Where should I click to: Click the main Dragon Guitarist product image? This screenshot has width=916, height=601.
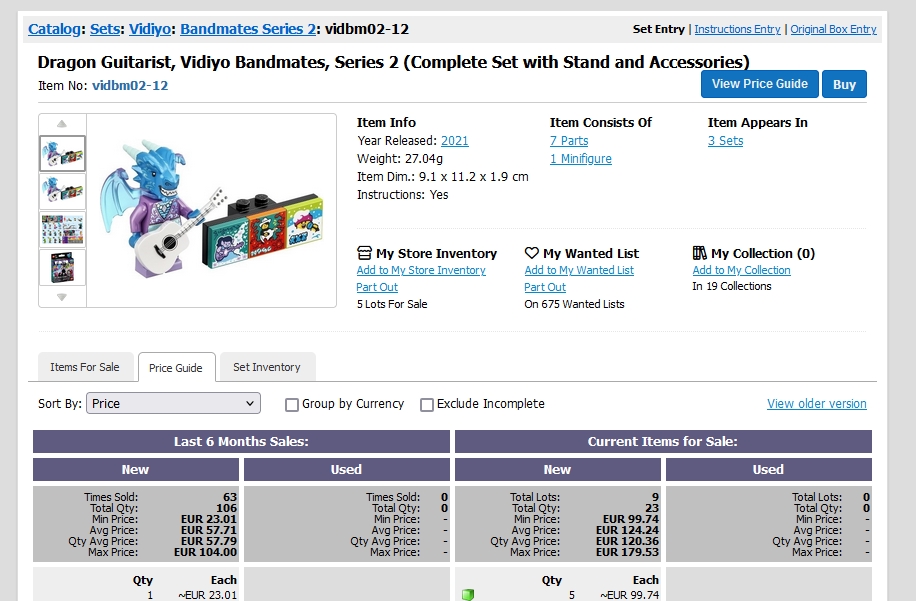click(x=211, y=210)
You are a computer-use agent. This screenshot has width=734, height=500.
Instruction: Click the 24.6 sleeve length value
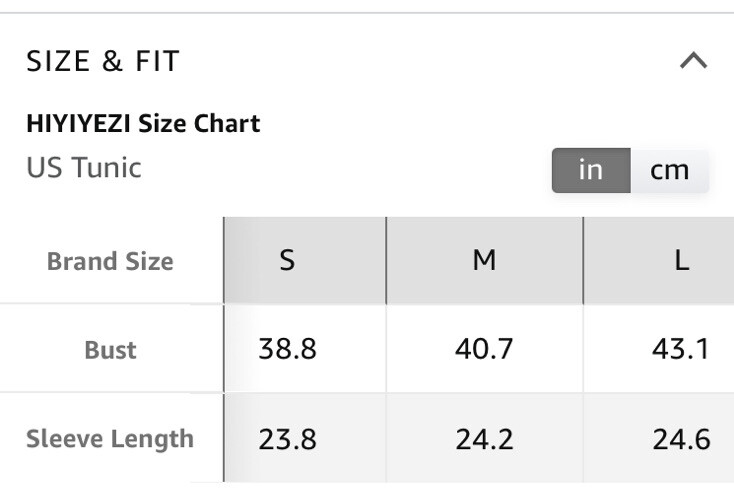[682, 440]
===
_Task statement:_
Reproduce every line of the items above, requests included, with each coordinate in the answers shifted up by 70. Leave the pictures out.

_Output below:_
Where should I click to: Click the main Dragon Guitarist product image? This screenshot has width=916, height=601.
click(x=281, y=280)
You are a computer-use agent. This screenshot has width=734, height=500.
Instruction: Click the 24.6 sleeve length value
[752, 510]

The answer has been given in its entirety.